Opinion
2014-03-20
Richard M. Greenberg, Office of the Appellate Defender, New York (Joseph M. Nursey of counsel), for appellant. Cyrus R. Vance, Jr., District Attorney, New York (Sheila O'Shea of counsel), for respondent.
Richard M. Greenberg, Office of the Appellate Defender, New York (Joseph M. Nursey of counsel), for appellant. Cyrus R. Vance, Jr., District Attorney, New York (Sheila O'Shea of counsel), for respondent.
TOM, J.P., FRIEDMAN, MANZANET–DANIELS, GISCHE, CLARK, JJ.
Judgment, Supreme Court, New York County (Ronald A. Zweibel, J. at suppression motion; Daniel McCullough, J., at jury trial and sentencing), rendered August 3, 2011, convicting defendant of criminal possession of a weapon in the third degree, and sentencing him, as a second felony offender, to a term of 2 1/2 to 5 years, unanimously affirmed.
The verdict was not against the weight of the evidence ( see People v. Danielson, 9 N.Y.3d 342, 348–349, 849 N.Y.S.2d 480, 880 N.E.2d 1 [2007] ). There is no basis for disturbing the jury's credibility determinations, including its resolution of alleged inconsistencies in the officers' testimony.

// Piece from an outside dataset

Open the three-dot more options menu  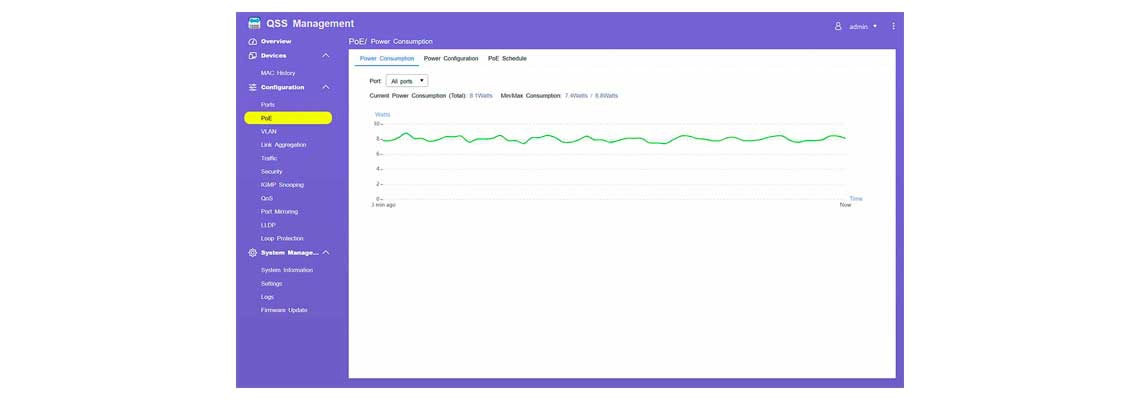pos(894,26)
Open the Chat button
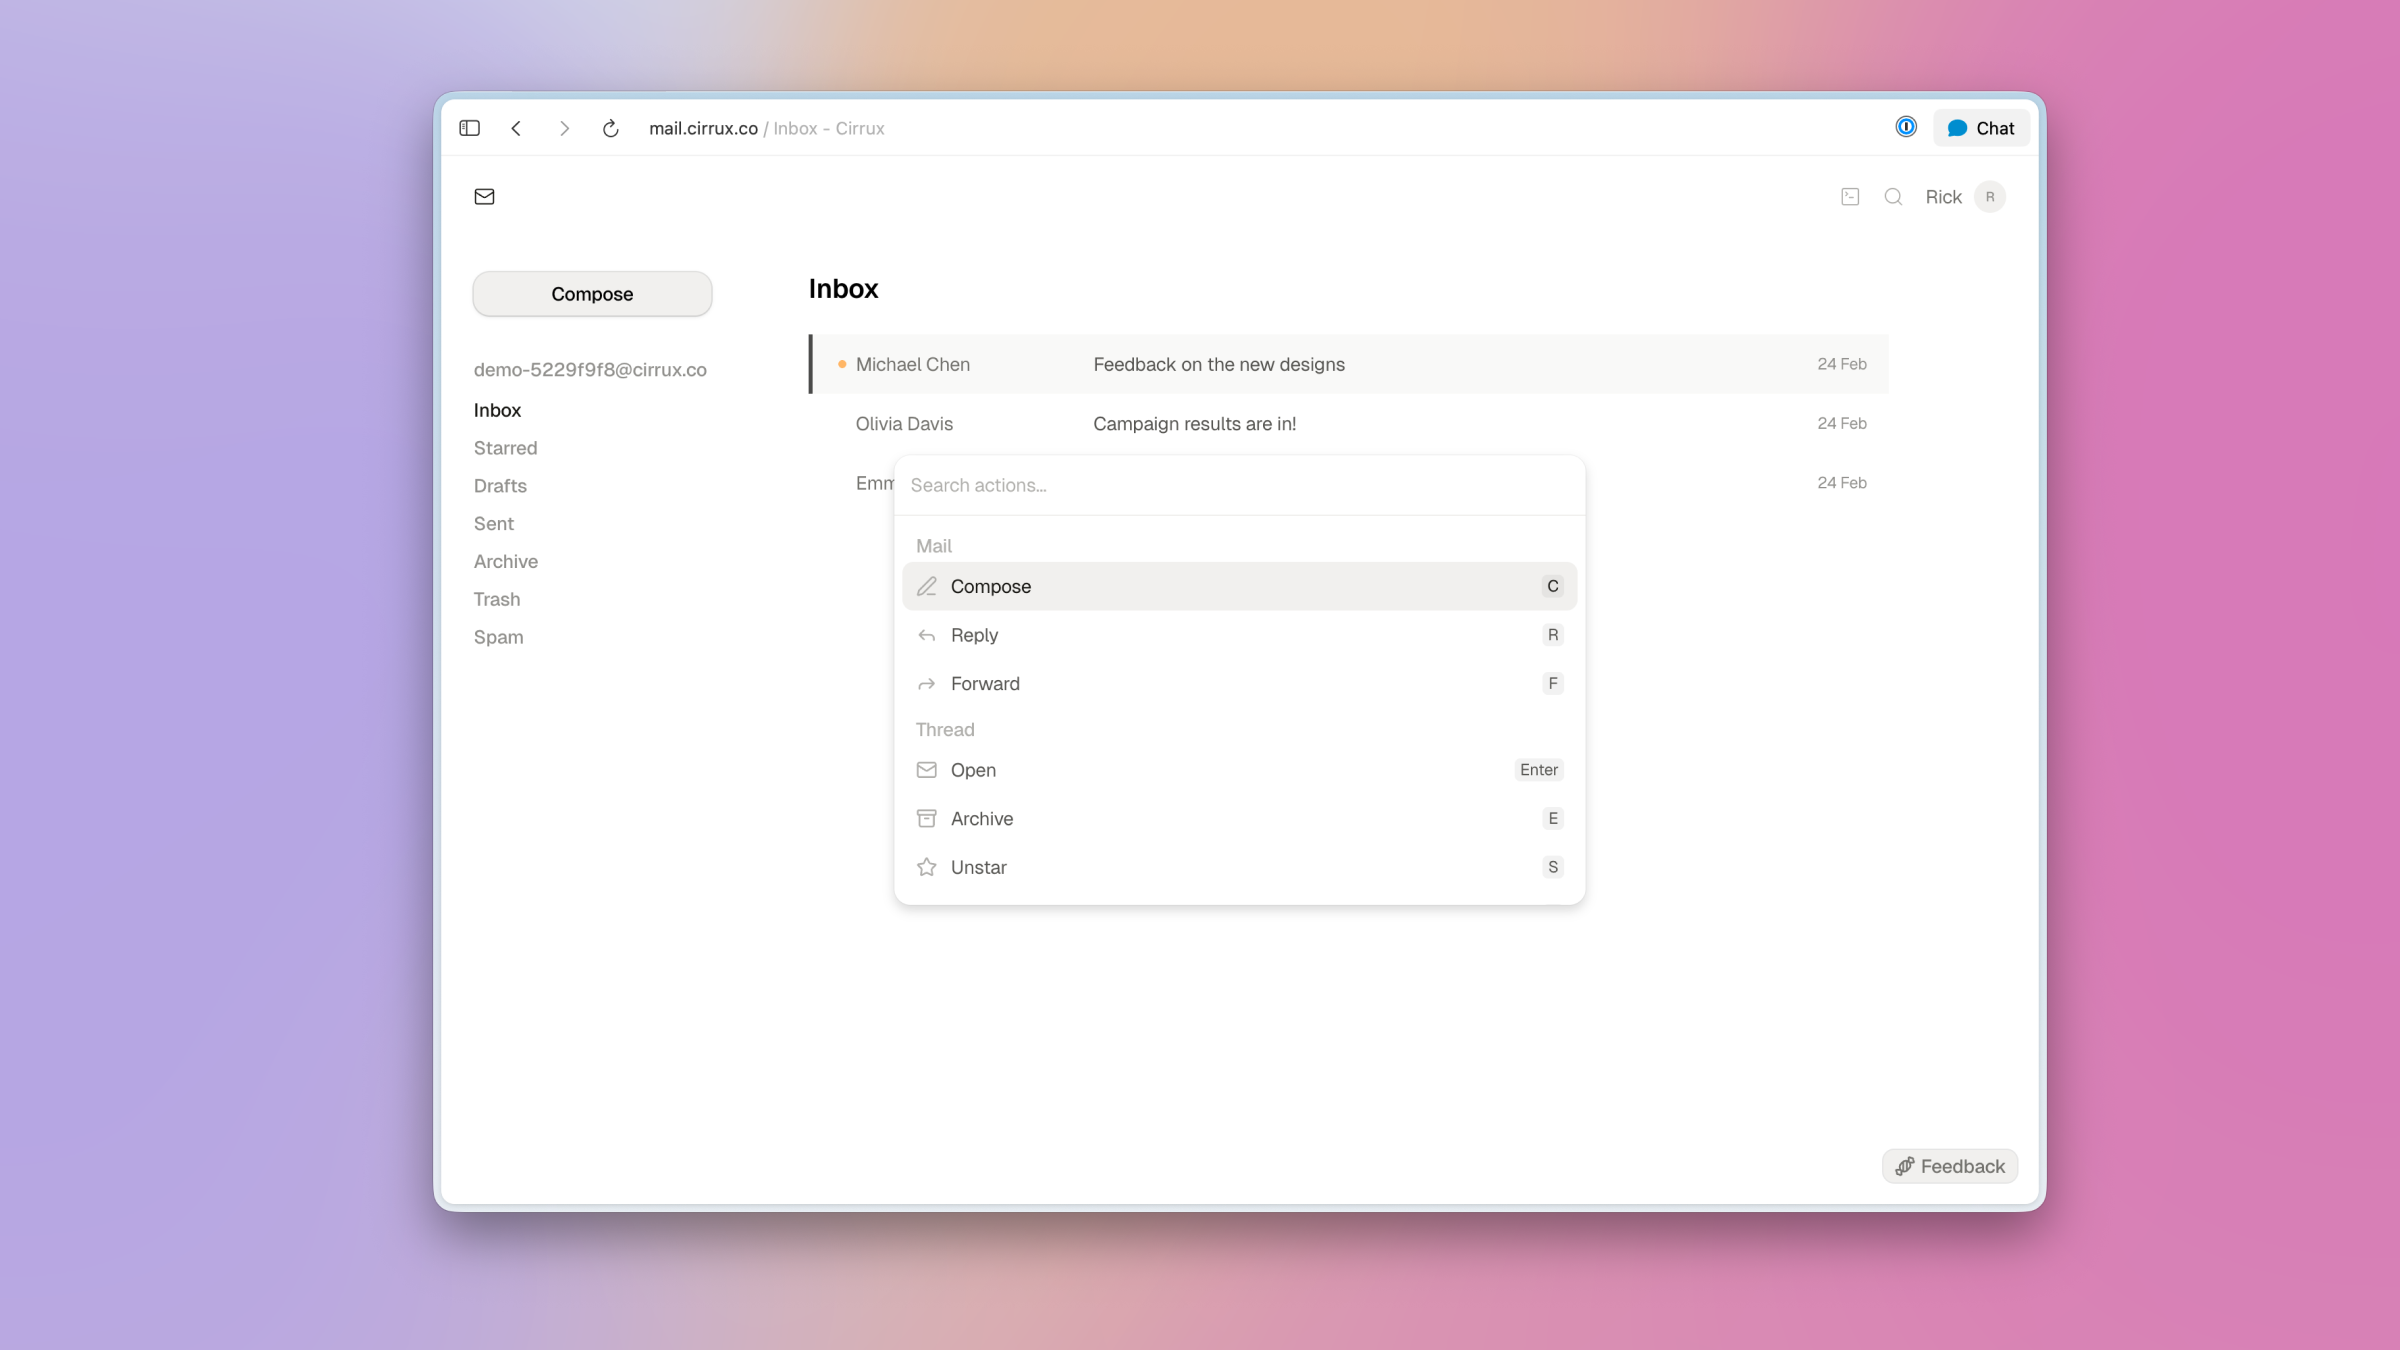This screenshot has height=1350, width=2400. coord(1981,128)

The court properly denied defendant's motion to suppress physical evidence, without granting a hearing, because his motion papers did not raise an issue of fact as to probable cause for his arrest ( see People v. Mendoza, 82 N.Y.2d 415, 604 N.Y.S.2d 922, 624 N.E.2d 1017 [1993] ). Defendant's assertion that he was “not engaged in any criminal activity at the time of, or immediately prior to his arrest” did not controvert the specific information that was provided by the People concerning the basis for the arrest. Defendant did not address these allegations or raise a factual dispute requiring a hearing ( see e.g. People v. Cartwright, 65 A.D.3d 973, 885 N.Y.S.2d 414 [1st Dept.2009], lv. denied13 N.Y.3d 937, 895 N.Y.S.2d 328, 922 N.E.2d 917 [2010] ). In context, it was not even clear what, if any, portion of the events leading up to defendant's arrest was intended to be addressed by the phrase “immediately prior to his arrest.”
Defendant failed to preserve his claim that the court should have given the jury a circumstantial evidence charge, and we decline to review it in the interest of justice. As an alternative holding, we find that no such charge was necessary, because the People's case was not based entirely on circumstantial evidence. The fact that the jury was called upon to draw inferences from the evidence did not require a circumstantial evidence charge ( see People v. Roldan, 88 N.Y.2d 826, 643 N.Y.S.2d 960, 666 N.E.2d 553 [1996];People v. Daddona, 81 N.Y.2d 990, 599 N.Y.S.2d 530, 615 N.E.2d 1014 [1993] ).
For similar reasons, we reject defendant's ineffective assistance of counsel claim. The fact that counsel did not request a circumstantial evidence charge met an objective standard of reasonableness, and the absence of such a charge did not deprive defendant of a fair trial or affect the outcome ( see People v. Benevento, 91 N.Y.2d 708, 713–714, 674 N.Y.S.2d 629, 697 N.E.2d 584 [1998];Strickland v. Washington, 466 U.S. 668, 104 S.Ct. 2052, 80 L.Ed.2d 674 [1984] ).